Saturday, December 20, 2014

Illinois Car Insurance




Illinois Car Insurance: Useful

Information for Drivers Before Buying

Car Insurance

Every state has its own particular guidelines regarding car insurance.
The specific insurance requirements for Illinois can be obtained from
the Illinois Department of Financial and Professional Regulation
Division of Insurance in Springfield 217 782-4515 or Chicago 312
814-2420. Consumers can also obtain information by visiting IL Dept. of
Insurance website at http://insurance.illinois.gov.
 
The average car insurance premium rate in Illinois is around $1,204.
Illinois follows a tort system. This type of liability policy means that
someone must be held responsible for the accident and that person and
his insurance company must pay for all the damages to the victim and his
vehicle. The specifications of a tort system vary from state to state.
 
Illinois requires its drivers to possess uninsured or underinsured
insurance because not all states require their motorists to have
liability insurance. It is obvious that at some point there will be
uninsured drivers on Illinois roads. Uninsured and underinsured motorist
coverage provides bodily injury and vehicle damages suffered by the
insured in case the driver responsible for the accident does not possess
liability coverage or if his coverage is not enough to pay for the
compensation. It also pays for damages suffered as a result of a hit and
run.
 
The state law requires minimum motorist coverage of $20,000 per person
and up to $40,000 per accident to protect you against damages caused by
an uninsured or underinsured driver. This is only for injuries. The
property damage liability coverage should be a minimum of $15,000.
This coverage is referred to as 20/40/15 coverage with 20/40 UM limits.
 
Illinois law requires you to provide Proof of Financial Responsibility
on random selection of your vehicle.
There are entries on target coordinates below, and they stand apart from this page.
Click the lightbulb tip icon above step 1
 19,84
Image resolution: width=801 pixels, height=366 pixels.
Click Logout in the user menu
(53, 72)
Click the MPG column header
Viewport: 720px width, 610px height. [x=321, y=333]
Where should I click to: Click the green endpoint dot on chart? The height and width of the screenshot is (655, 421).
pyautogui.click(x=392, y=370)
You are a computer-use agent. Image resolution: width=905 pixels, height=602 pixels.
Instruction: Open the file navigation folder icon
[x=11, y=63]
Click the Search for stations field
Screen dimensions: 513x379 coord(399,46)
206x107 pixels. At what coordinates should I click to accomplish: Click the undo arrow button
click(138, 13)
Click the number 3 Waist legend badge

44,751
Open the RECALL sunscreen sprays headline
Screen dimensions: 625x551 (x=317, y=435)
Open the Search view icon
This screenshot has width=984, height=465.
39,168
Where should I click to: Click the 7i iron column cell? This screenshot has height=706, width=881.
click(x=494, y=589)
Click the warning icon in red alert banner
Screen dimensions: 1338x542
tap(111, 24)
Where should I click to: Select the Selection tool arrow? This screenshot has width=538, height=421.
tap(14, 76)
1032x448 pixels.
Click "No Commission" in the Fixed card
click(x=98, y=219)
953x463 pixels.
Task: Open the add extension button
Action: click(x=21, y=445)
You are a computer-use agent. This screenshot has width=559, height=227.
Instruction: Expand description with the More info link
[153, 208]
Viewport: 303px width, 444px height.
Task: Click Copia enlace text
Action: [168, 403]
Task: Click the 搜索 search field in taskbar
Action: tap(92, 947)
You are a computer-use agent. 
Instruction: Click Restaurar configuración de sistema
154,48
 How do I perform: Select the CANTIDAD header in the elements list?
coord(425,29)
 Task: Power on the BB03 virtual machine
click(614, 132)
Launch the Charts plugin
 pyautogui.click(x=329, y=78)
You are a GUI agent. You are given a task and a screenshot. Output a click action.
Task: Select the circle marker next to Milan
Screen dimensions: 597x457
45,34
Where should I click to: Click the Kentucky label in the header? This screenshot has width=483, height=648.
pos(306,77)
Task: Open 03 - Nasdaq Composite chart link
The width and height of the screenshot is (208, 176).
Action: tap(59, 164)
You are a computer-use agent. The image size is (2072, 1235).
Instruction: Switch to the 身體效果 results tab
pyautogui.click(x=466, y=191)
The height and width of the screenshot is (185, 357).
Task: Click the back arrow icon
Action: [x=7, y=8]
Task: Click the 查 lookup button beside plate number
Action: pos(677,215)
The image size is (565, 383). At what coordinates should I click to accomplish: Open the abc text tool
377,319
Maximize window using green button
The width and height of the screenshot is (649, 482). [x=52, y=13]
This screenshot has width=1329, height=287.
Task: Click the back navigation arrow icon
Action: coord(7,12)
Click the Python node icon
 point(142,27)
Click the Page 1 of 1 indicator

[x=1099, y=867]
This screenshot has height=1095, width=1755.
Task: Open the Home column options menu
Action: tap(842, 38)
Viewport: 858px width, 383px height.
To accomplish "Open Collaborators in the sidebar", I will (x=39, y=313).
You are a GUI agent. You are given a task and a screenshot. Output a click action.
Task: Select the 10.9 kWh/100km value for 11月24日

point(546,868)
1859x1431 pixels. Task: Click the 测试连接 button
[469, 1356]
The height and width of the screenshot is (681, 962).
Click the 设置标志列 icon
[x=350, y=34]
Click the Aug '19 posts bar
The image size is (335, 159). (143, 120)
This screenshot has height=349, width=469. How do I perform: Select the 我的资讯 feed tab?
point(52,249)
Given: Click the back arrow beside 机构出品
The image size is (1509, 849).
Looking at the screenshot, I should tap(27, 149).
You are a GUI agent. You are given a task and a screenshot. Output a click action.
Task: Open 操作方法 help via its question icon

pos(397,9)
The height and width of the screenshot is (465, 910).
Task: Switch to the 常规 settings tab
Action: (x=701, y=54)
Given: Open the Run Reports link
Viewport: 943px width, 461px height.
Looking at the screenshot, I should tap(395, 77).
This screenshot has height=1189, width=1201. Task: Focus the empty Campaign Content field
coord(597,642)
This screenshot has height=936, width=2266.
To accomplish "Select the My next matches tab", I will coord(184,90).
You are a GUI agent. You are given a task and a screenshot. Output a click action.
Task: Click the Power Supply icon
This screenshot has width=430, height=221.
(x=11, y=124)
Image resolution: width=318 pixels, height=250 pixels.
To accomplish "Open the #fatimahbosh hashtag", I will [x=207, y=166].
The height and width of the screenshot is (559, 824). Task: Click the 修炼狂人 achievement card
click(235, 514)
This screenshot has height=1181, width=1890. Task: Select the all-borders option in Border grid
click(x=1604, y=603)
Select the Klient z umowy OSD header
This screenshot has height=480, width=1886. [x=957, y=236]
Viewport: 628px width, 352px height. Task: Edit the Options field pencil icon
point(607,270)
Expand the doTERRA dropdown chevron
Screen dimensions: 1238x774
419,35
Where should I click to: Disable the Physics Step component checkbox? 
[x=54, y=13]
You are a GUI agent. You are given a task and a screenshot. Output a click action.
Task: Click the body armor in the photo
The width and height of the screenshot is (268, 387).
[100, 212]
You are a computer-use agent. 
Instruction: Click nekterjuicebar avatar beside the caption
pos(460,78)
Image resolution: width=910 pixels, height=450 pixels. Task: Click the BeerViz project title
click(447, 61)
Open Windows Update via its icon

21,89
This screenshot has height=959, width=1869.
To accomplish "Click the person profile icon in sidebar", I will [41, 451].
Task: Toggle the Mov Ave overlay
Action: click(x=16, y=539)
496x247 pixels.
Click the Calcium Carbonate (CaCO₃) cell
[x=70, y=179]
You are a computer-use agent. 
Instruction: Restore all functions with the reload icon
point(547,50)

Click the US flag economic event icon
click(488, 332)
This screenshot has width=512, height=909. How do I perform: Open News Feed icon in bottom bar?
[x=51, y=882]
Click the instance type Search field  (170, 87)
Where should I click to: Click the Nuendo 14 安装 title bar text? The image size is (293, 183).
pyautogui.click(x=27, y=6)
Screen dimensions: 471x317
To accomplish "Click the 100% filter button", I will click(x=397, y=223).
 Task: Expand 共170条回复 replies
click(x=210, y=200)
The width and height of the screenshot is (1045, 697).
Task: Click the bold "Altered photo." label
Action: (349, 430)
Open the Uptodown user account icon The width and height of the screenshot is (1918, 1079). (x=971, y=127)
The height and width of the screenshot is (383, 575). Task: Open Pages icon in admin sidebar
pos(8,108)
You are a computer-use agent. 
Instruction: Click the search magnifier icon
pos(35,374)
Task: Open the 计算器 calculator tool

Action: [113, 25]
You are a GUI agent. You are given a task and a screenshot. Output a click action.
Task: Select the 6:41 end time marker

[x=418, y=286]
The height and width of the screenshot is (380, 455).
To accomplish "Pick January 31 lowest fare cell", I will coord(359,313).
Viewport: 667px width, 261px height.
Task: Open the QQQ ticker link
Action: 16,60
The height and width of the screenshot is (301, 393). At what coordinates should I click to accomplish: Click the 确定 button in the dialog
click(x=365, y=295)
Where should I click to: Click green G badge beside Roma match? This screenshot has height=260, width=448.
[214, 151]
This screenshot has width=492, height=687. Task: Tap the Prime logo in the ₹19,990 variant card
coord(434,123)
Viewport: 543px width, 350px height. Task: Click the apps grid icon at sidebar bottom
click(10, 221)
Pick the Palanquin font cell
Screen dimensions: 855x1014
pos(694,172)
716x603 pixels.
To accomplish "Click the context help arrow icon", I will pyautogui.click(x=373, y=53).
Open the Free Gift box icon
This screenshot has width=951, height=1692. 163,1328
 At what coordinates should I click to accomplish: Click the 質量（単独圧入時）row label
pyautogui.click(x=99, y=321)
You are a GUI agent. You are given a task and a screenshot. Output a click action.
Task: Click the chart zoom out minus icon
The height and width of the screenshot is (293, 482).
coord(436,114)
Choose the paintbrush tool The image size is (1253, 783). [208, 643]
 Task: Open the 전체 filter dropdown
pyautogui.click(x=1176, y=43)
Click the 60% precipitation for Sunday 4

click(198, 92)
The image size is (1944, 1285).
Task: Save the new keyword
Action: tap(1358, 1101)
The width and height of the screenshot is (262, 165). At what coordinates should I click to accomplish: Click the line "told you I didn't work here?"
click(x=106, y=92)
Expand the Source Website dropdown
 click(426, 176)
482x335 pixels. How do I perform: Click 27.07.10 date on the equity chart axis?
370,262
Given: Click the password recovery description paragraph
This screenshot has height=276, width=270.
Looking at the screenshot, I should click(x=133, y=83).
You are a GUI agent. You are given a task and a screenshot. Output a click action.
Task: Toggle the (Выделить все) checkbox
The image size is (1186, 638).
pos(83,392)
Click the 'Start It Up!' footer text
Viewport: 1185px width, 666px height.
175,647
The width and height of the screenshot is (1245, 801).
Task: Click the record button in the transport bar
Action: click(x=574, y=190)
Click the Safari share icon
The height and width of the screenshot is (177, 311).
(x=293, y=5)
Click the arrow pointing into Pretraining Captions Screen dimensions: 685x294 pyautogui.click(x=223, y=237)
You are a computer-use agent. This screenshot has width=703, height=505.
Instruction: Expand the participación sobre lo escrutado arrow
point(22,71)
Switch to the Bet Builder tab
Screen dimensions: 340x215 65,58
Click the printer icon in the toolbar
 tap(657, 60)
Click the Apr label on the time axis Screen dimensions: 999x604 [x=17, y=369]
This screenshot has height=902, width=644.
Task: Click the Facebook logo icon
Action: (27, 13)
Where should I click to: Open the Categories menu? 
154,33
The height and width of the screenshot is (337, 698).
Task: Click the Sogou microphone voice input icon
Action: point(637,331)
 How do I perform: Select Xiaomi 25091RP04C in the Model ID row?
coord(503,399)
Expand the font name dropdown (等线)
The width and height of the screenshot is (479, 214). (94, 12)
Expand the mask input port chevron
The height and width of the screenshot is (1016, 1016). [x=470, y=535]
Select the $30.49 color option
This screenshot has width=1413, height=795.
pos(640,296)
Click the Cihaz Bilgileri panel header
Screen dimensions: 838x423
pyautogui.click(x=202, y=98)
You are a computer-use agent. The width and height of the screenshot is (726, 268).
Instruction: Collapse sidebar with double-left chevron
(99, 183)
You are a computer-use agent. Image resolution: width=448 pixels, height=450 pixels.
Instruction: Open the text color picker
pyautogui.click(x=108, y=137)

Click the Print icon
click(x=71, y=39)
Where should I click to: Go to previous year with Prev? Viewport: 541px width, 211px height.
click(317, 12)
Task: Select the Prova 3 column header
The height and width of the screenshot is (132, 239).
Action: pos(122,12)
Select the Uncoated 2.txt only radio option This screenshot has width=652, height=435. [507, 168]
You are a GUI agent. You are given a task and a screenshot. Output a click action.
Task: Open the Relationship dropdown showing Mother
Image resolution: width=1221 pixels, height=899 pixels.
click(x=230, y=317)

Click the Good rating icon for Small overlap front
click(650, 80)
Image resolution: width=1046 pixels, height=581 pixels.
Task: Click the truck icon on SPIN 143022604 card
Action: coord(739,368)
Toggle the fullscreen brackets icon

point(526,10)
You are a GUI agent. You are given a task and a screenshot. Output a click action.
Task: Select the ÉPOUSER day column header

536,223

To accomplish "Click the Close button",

If you fail to return the
questionnaire or found not to have insurance, your license could be
suspended.
If you have been found guilty of traffic violations then it is better to
keep an SR-22 form issued by your insurance company as a proof of
future financial responsibility.
Though not mandated by the state, a car lender may require that a car
still possessing a lien obtain comprehensive and collision coverage.
This way, if the vehicle is damaged in an accident and its driver is
responsible, then it can be repaired. If the cost of the repair is
greater than the value of the car, it will be declared as “totaled” and
the cash value of the car will be compensated to the owner.
Insurance rates change every few years. Even in the state of Illinois,
the rates have not remained constant. The current average car insurance
rate of 2009 is 8% higher than that of 2008.